Certa vez fomos convidados para fazer uma exibição no aniversário do Ginásio de Laranjal. Caprichamos. Vale aqui registrar o incidente ocorrido. Fazia parte das comemorações o encerramento com um baile no clube da cidade. Nosso colega Dilson foi barrado na porta porque era negro. José Brito fechou a questão: ou entra o Dilson ou vamos todos embora. Fomos embora. O preconceito venceu. Foi uma situação constrangedora. Situação esta que, por estranha ironia, vivíamos tranqüilamente em Recreio, com as nossas consciências adormecidas, na época de ouro dos bailes na Associação Comercial quando os negros não podiam entrar porque o clube era só para os brancos. Enquanto que no Clube Flor da Mocidade, clube dos negros, os brancos tinham livre acesso! Aos que não conhecem essa história vergonhosa que um dia fez parte (ou será que ainda continua?!) da nossa cidade, fica aqui registrada para a posteridade. Só um detalhe: Francisco Adão e o Maestro Milagres eram negros. Assim como tantos outros irmãos que contribuem e contribuíram para o engrandecimento da nossa Pátria e da nossa Recreio.

O grande Pastor Martin Luter King, prêmio Nobel da Paz em 1964, que lutou pela igualdade entre brancos e negros nos Estados Unidos nos anos 60, usando como arma o amor, a paz e a palavra de Deus, foi assassinado pela intolerância preconceituosa.

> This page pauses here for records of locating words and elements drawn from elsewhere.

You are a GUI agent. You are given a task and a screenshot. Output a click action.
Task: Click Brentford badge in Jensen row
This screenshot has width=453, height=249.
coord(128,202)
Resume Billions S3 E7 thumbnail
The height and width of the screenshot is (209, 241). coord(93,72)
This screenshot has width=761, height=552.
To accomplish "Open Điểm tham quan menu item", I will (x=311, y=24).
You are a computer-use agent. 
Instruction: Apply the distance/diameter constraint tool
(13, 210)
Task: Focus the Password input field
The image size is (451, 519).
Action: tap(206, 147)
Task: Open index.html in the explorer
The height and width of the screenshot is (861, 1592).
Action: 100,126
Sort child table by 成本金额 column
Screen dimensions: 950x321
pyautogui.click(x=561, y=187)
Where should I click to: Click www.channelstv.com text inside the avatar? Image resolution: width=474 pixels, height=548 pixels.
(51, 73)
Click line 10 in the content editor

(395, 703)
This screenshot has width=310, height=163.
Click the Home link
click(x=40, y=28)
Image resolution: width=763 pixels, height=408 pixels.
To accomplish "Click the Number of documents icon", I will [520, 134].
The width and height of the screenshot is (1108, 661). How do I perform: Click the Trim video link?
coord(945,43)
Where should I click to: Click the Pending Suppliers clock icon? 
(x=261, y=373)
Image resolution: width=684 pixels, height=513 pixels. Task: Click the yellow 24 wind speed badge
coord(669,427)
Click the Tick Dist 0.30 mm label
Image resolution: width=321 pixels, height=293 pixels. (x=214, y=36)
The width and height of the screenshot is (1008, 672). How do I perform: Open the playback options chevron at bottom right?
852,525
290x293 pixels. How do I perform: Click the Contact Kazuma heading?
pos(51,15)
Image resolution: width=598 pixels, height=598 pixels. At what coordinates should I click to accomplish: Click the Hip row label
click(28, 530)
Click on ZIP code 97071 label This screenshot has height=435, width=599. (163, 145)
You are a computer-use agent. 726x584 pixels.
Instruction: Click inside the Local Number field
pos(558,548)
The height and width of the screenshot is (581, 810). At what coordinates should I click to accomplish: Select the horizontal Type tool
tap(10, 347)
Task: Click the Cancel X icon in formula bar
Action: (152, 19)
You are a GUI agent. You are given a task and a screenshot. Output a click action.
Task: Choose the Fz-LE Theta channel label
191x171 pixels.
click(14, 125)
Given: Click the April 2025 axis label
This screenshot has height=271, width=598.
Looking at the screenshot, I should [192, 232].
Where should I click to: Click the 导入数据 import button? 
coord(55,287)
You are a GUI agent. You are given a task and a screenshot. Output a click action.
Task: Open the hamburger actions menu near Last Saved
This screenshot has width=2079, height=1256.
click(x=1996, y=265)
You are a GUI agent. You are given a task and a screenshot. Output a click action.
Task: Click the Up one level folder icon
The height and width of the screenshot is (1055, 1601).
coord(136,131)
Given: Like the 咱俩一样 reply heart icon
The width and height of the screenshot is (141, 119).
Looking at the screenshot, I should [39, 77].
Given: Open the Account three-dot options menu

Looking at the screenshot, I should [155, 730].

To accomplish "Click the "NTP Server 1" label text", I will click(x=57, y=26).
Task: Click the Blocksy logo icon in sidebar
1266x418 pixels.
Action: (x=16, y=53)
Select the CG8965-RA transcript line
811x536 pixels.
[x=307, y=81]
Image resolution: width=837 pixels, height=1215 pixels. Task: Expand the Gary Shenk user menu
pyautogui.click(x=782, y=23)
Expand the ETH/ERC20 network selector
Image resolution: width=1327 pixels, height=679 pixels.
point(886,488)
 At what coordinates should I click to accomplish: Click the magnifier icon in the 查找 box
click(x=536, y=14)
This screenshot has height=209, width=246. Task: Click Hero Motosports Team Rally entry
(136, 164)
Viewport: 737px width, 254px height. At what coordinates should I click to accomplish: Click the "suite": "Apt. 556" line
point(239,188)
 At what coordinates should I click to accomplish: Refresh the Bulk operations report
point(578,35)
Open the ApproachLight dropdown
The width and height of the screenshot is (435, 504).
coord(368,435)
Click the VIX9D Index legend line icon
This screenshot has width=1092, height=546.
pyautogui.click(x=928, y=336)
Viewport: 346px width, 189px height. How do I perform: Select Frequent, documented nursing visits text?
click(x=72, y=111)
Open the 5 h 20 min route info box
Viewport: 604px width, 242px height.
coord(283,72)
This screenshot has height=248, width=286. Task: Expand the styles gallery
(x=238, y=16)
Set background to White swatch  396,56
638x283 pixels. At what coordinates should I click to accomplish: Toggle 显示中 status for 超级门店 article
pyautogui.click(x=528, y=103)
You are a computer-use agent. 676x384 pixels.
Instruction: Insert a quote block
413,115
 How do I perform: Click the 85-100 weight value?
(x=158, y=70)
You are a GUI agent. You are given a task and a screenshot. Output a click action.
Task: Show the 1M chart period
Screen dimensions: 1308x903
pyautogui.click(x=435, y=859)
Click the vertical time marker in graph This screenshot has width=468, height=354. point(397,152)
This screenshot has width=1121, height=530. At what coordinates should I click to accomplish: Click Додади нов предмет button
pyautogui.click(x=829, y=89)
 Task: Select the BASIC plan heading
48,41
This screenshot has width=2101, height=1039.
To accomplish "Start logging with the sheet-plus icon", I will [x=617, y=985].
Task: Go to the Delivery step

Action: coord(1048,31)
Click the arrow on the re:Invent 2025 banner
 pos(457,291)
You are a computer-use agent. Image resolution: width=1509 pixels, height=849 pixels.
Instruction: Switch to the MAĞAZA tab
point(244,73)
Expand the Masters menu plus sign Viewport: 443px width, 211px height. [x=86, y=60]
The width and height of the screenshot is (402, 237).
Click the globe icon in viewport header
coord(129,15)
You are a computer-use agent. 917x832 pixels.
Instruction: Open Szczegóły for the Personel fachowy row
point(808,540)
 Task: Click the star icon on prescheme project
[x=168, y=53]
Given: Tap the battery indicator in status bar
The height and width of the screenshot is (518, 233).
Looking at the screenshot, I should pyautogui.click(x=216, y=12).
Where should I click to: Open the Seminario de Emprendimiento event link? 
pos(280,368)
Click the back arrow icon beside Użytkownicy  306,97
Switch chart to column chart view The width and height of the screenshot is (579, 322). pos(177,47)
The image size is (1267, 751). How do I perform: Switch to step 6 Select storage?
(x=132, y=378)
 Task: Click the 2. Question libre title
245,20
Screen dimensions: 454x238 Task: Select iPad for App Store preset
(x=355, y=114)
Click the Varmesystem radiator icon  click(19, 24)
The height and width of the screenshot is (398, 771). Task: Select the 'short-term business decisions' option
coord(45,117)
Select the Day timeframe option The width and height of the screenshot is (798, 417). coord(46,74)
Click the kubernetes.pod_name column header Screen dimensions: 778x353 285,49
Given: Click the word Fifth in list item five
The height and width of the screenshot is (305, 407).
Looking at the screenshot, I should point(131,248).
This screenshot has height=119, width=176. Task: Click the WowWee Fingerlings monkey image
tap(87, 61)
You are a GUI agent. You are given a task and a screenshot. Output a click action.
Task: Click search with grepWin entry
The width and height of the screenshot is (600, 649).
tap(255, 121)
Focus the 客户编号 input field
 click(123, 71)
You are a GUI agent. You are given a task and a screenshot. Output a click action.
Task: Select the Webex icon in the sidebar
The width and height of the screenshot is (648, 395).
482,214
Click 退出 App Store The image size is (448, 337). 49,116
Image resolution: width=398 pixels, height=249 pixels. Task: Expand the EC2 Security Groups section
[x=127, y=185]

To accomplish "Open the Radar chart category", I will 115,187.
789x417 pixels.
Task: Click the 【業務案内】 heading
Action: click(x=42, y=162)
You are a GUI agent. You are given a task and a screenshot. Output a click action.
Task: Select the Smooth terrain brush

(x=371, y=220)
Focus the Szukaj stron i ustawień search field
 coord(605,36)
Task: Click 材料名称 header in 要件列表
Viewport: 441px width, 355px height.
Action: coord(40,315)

Seu filho deixou-nos essas belas palavras que transcrevo abaixo:

“Aos nossos mais implacáveis adversários diremos: corresponderemos à vossa capacidade de fazer sofrer, com a nossa capacidade de suportar o sofrimento. Iremos ao encontro da vossa força física com a nossa força do espírito. Fazei-nos o que quiserdes e continuaremos a amar-vos. O que não podemos em sã consciência, é aceitar as vossas leis injustas, pois tal como temos a obrigação moral de cooperar com o bem, também temos o de não cooperar com o mal. Podeis prender-nos e amar-vos-emos ainda. Assaltar as nossas casas e ameaçar os nossos filhos, e continuaremos a amar-vos. Enviai os vossos embuçados perpetradores da violência espancar a nossa comunidade quando chega a meia-noite, e, quase mortos amar-vos-emos ainda. Tende porém, a certeza de que acabareis por ser vencidos pela nossa capacidade de sofrimento. E quando um dia alcançarmos a liberdade, ela não será só para nós; tanto apelaremos para a vossa consciência e para o vosso coração que vos conquistaremos também, e a nossa vitória será um dupla vitória. O amor é a força mais perdurável do mundo. Este poder criador, tão belamente exemplificado na vida do nosso Cristo, é o instrumento mais poderoso e eficaz para a paz e a segurança da humanidade”. (Martin Luther King Jr.)

E ao nosso General da Banda a nossa eterna gratidão. Valeu mestre!

PS: na primeira foto Francisco Adão comandando a Fanfarra do Ginásio de Recreio.